Benjamin’s score combines the ravishing and the visceral in a way that only he can. Evening Standard (Barry Millington) 13 January 2025 *****
Instrumentation
2(I+II=picc).2.Ebcl.2.bcl.3(III=bsn) - 4.2(I+II=ptpt).2.btrbn.contrabass trombone.0 - perc (4 – 2 tuned gongs/timp(4 drums)/tgl/susp.cym/2 tamb/whip/vibraslap/4 guiros/3 tpl.bl/2 bongos/2 SD/2 tenor drum/BD) – 2 harp - cimbalom - strings (double basses require low C extensions)
Availability
Score and parts in preparation. Please contact promotion@fabermusic.com for more information.
Programme Notes
This work features a montage of orchestral excerpts, plus a central aria for soprano, drawn from the third of four operas on which Martin Crimp and I have collaborated over the last couple of decades. Based on the life of Edward II, the narrative follows the King’s obsessive devotion to his lover Gaveston and his scandalous - and eventually fatal - neglect of both his wife Isabel and his country.

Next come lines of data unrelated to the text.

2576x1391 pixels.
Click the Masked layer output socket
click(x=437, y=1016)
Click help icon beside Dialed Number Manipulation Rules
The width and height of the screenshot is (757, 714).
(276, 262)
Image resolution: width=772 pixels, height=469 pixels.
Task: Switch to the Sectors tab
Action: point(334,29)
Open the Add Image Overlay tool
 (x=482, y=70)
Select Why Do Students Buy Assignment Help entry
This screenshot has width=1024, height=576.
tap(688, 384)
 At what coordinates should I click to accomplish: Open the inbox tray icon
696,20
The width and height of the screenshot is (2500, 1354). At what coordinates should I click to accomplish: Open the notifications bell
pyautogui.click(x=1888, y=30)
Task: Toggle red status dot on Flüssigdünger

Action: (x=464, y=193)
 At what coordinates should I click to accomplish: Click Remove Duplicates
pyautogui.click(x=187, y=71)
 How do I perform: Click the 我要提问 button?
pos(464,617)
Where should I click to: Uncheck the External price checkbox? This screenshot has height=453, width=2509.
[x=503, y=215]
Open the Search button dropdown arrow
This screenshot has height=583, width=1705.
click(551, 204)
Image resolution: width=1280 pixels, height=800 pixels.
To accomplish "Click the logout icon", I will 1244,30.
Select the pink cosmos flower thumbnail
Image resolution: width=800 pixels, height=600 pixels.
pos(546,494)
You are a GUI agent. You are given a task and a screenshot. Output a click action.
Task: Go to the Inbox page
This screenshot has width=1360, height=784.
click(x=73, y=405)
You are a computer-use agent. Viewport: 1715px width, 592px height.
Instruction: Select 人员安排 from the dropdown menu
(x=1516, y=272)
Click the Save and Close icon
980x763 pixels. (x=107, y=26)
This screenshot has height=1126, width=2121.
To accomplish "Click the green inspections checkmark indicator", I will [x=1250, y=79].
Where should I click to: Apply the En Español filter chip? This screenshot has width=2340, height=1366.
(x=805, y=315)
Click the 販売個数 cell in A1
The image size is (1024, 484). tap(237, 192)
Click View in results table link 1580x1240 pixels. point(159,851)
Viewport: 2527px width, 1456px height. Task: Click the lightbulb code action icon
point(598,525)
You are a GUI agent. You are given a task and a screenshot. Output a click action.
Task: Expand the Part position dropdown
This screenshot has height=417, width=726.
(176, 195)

The seven movements, most of them brief, follow one another without break:
- spacious and warm in tone, dominated by arching violin lines
- low in tessitura and sullen in atmosphere, a sombre nocturne marked by antiphonal brass octaves and, at its conclusion, a pair of tolling gongs
- a swift and energetic toccata
- Isabel’s aria, from the opera’s second scene. The aria immediately follows the testimony of three witnesses who have been brought secretly into the palace to let Isabel know their grievances. They claim that while they have starved, Gaveston has expropriated their land and indulged in extravagant musical entertainments. They also allude to the King’s transgressive sexual conduct. In response, Isabel controls her anger, acknowledges their shared humanity, but then gives the witnesses a stark lesson in the difference between monetary and aesthetic value, dissolving in front of them a precious pearl, before throwing them out. She has, however, understood the warning, and realised that political stability will only be restored by Gaveston’s destruction
- a tumultuous tutti where, within a much more turbulent context, the brass octaves and gongs from the second movement return
- a slow and stately chorale which eventually erupts into a sustained orchestral conflagration
- a short, restless coda
Interludes and Aria is dedicated to Sir Simon Rattle on his 70th birthday.
G.B. July 2024
Reviews
Benjamin’s score combines the ravishing and the visceral in a way that only he can.
Evening Standard (Barry Millington) 13 January 2025 *****
Benjamin’s work was worthy of the occasion…Moody, dissonant, flamboyantly orchestrated and with a coiled tension that finally exploded like a volcano, it was thrillingly performed by the LSO, with Barbara Hannigan by turns taunting and tempestuous in the soprano solo.
The Times (Richard Morrison) 10 January 2025 *****
That opera’s rich orchestral interludes, vital to the drama, have been woven together, absorbing all anew into a many-layered instrumental texture, full of momentous brass outbursts, tolling gongs and clangorous cimbalom…Time for the Royal Opera to revisit it?
The Observer (Fiona Maddocks) 18 January 2025 ****
… a stage work in which the orchestral writing often seems to take charge of the drama…woven into a seamless, richly scored sequence…
The Guardian (Andrew Clements) 13 January 2025 ****
The result is reminiscent of Berg’s suite from Lulu, both for being drawn from an opera and in its potent sense of suppressed danger ready to snuff out any fleeting spark of true love…Away from the opera house, Benjamin’s music sounds just as concentrated as before, compelling and expressive at every turn.
Financial Times (Richard Fairman) 13 January 2025 ****
…the sensual extravagance of [Benjamin’s] operatic writing is a recent development…the Messiaen of St François’ stigmata comes out in the first of the six interludes, then the shadows in the cave under the cliffs of Debussy’s Pelléas in the second. Wave upon wave of Bergian, expressionist release crashed over the orchestra after the aria…Hannigan caressed a luscious melisma over the “slow radiance” of Martin Crimp’s text, and the controlled sensuality of the moment was worthy of Strauss and Hofmannsthal.